Texte:
====
Au soir du 25 octobre 2019, Shaïna était sortie après un dîner familial. Dans son sac à main, ses proches retrouvent un test de grossesse positif. Selon diverses expertises, l'adolescente, qui avait subi une IVG quelques mois plus tôt, entamait très probablement une nouvelle grossesse. D'après l'enquête, elle attribuait la paternité à l'accusé, avec qui elle entretenait une liaison.
Deux appels anonymes, puis un témoignage clé, orientent rapidement l'enquête vers le jeune homme. Un de ses amis raconte qu'il est venu le voir la nuit des faits, et lui a confié avoir donné rendez-vous à Shaïna pour la tuer. Il l'aurait poignardée une quinzaine de fois, et aurait été blessé par un retour de flamme. Ce témoin livre des détails connus des seuls enquêteurs. Shaïna refusait d'avorter, aurait-il rapporté.
====
Extrait des données:
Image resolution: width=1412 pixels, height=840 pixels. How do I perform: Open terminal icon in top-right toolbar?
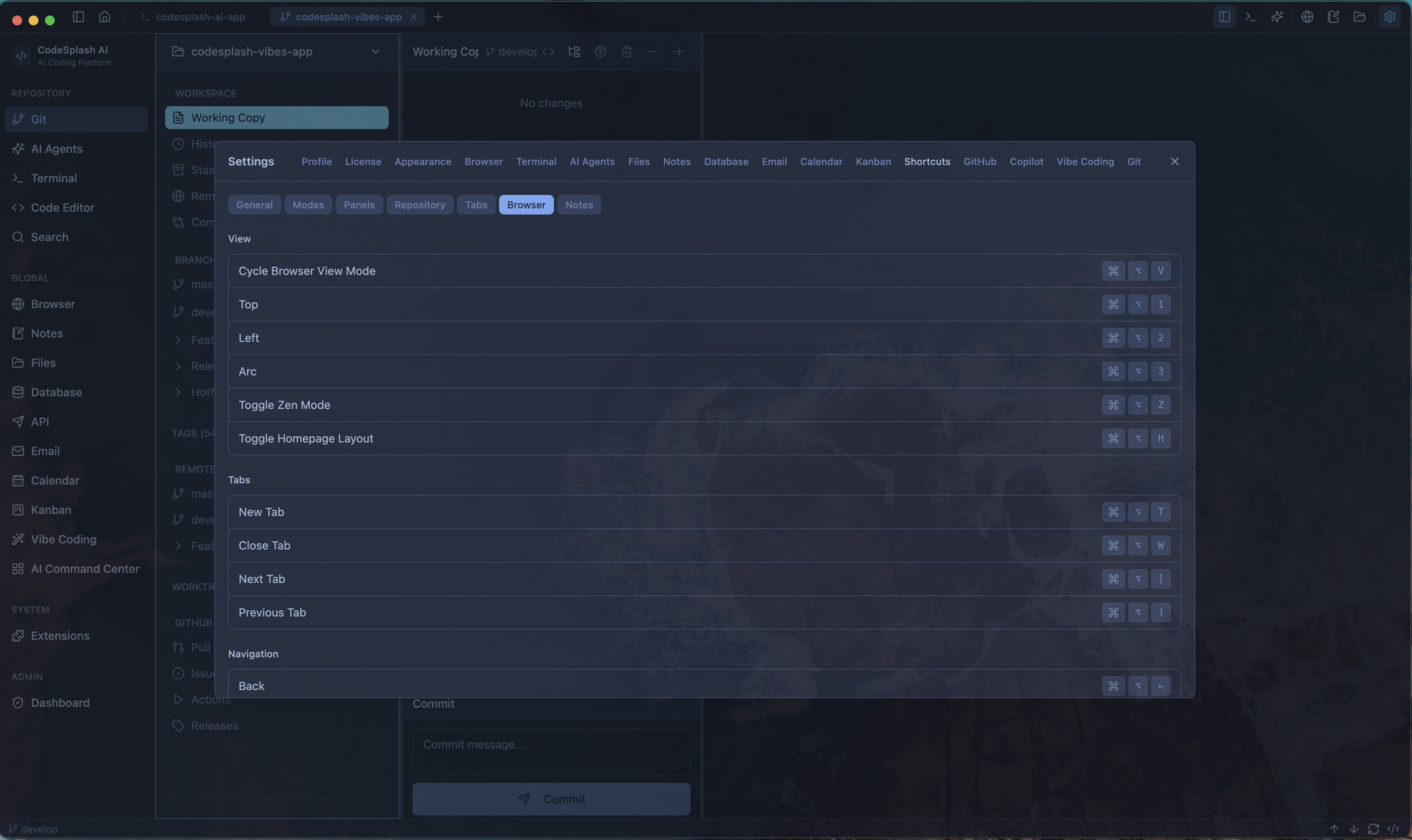click(x=1251, y=17)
====
Consigne: Reprenez le texte sur l'enquête autour de la mort de Shaïna juste après sa dernière phrase. Ce matériel vient d'une autre source.

Réponse:
D'autres éléments incriminent le jeune homme : si son téléphone a disparu, il multiplie les SMS à Shaïna ce jour-là. A l'approche du crime, tous deux activent la même borne, à 500 m du cabanon. Et l'appareil de l'accusé est éteint entre 21H36 et 22H13, heure approximative des faits.
Il expliquera ses brûlures par un "frottement" puis un "eczéma", et varie ses déclarations sur son emploi du temps. Il reconnaît avoir eu quelques relations sexuelles avec Shaïna à partir d'août, mais assure avoir rompu. Un codétenu l'aurait entendu "dire fièrement" qu'il avait "tué sa copine, qui était une pute, qu'il avait mise enceinte", voulant éviter que sa famille l'apprenne. En prison, il disait "préférer prendre 30 ans qu'être le père d'un bâtard", selon un autre détenu.
Le crime pourrait être "une tentative désespérée" de préserver son image, dans un contexte "d'interdit culturel et religieux" lié à la sexualité, a estimé un expert psychologue. D'autres experts ont jugé qu'il montrait un "certain détachement au sujet des faits qu'on lui reproche", et qu'il a "une passion pour sa propre image".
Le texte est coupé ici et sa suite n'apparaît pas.